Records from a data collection

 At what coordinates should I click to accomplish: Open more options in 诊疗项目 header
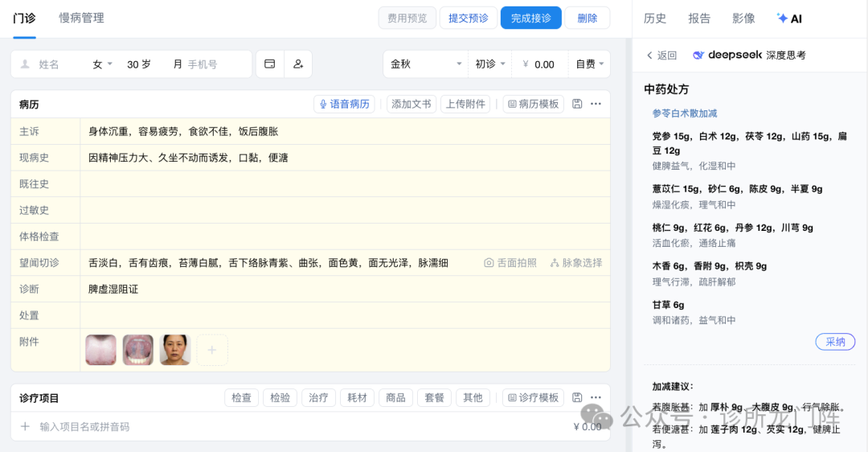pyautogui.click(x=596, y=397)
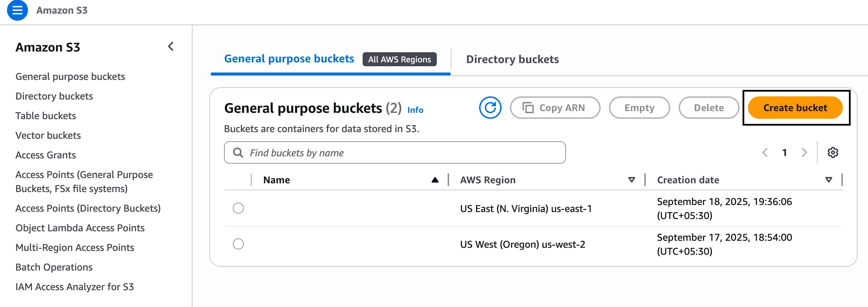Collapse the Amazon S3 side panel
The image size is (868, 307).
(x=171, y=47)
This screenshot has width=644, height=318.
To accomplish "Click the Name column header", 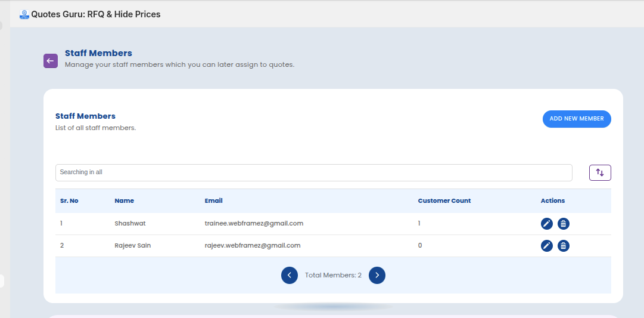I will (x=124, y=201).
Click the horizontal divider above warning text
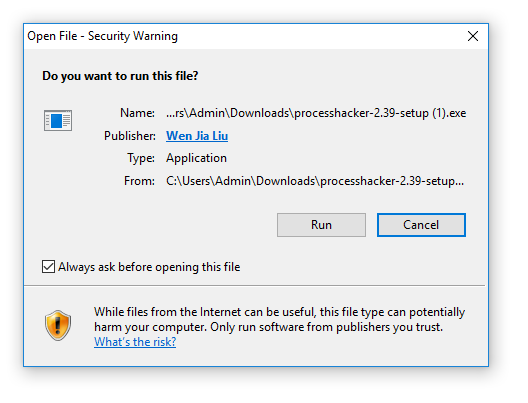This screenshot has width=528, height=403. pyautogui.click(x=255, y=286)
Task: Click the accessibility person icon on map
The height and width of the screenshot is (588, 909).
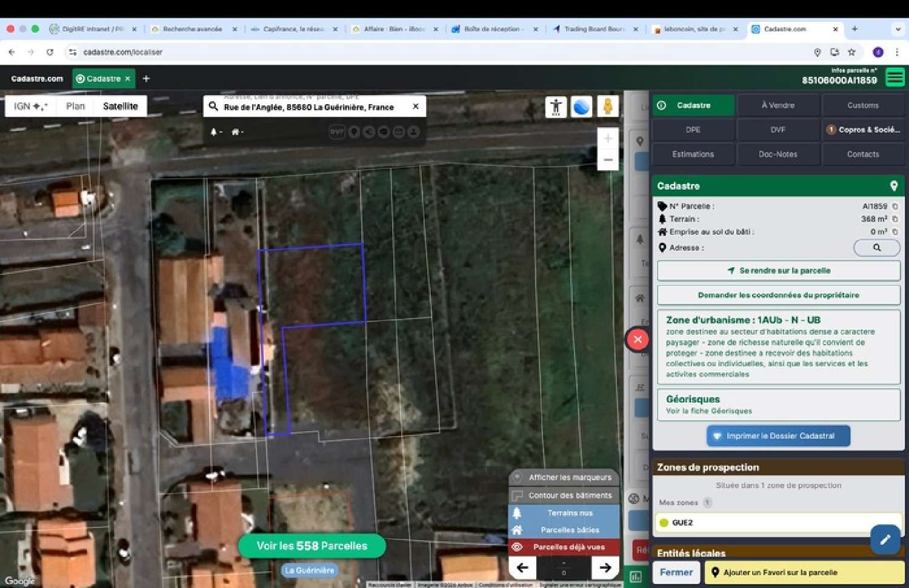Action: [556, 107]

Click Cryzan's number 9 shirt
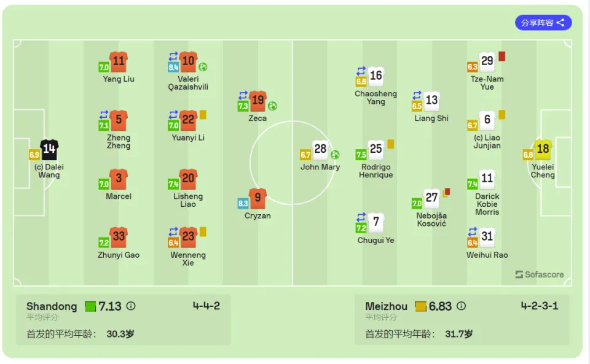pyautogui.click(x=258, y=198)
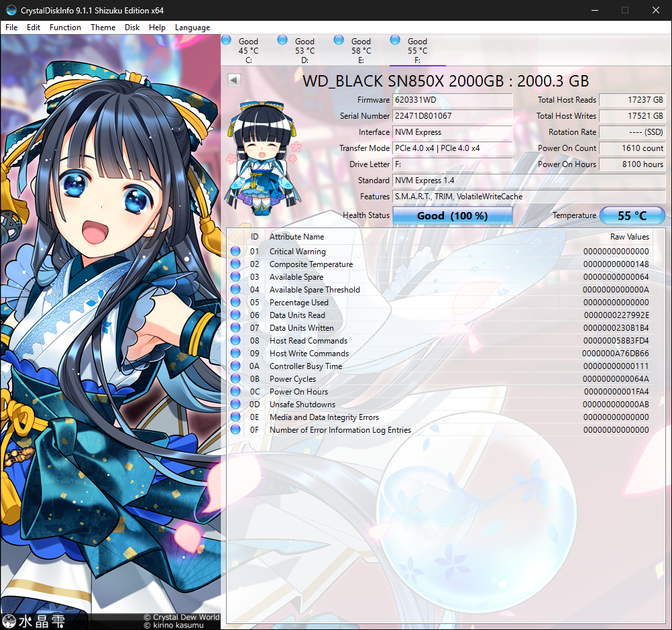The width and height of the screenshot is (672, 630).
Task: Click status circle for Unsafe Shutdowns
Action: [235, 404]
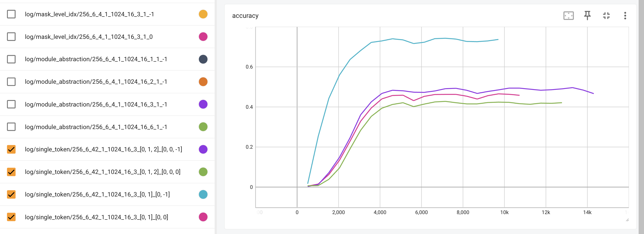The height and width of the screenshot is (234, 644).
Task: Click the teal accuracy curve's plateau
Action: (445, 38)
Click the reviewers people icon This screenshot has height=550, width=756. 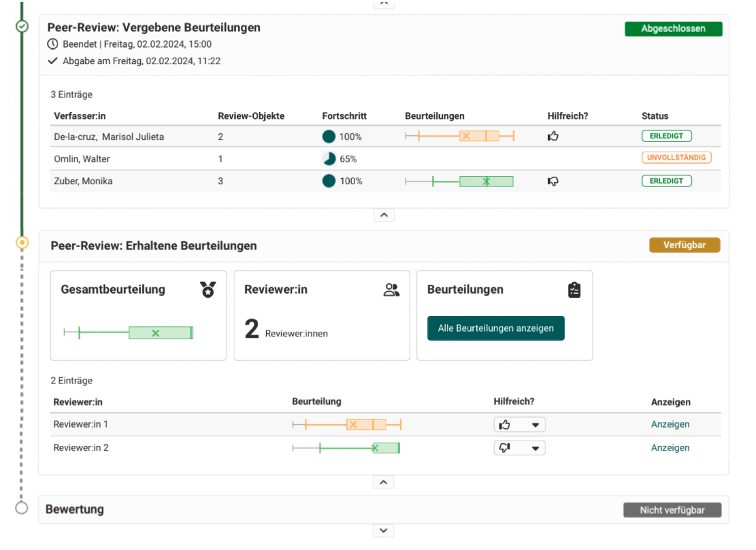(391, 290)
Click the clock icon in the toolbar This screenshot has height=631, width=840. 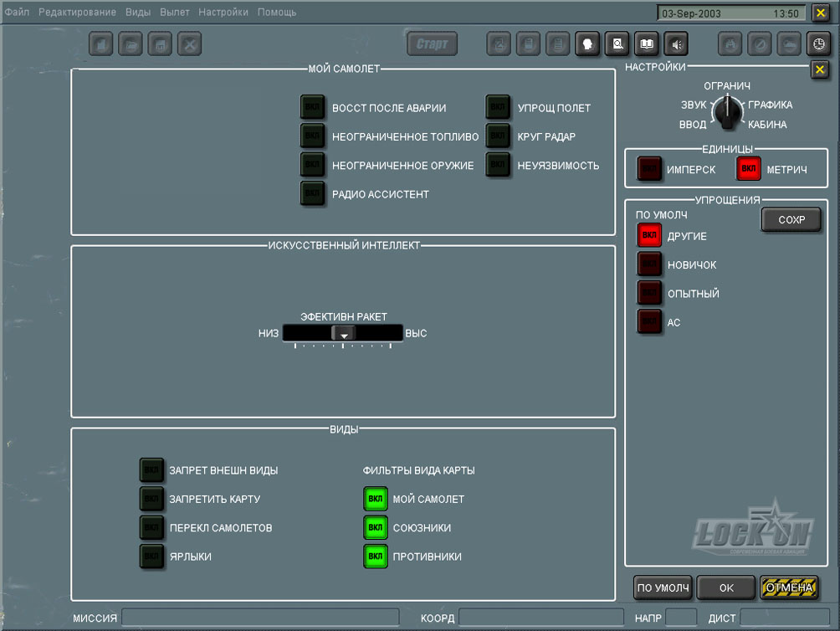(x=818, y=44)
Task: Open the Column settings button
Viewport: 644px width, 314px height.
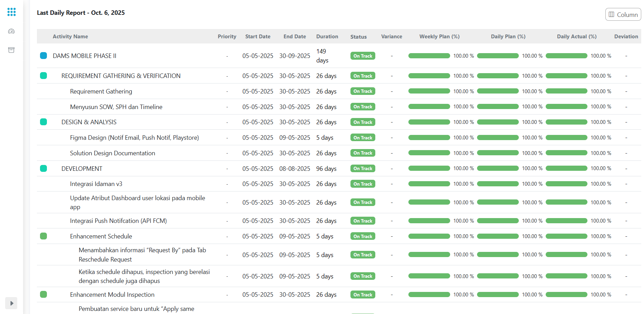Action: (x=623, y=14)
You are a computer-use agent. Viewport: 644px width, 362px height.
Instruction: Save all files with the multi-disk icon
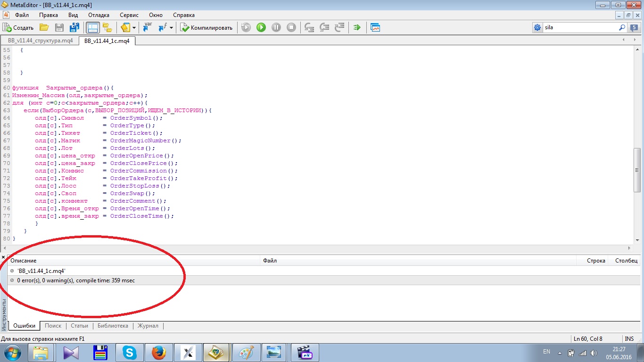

Description of the task - Leaving the pictures aside, copy exactly and only the lines from the one holding "Task: Open the Column settings button" through the final line of the data, both ends kept.

Reply -
Task: Open the Column settings button
Viewport: 644px width, 314px height.
Action: (x=623, y=14)
You are a computer-use agent. Viewport: 644px width, 362px height.
Instruction: Save all files with the multi-disk icon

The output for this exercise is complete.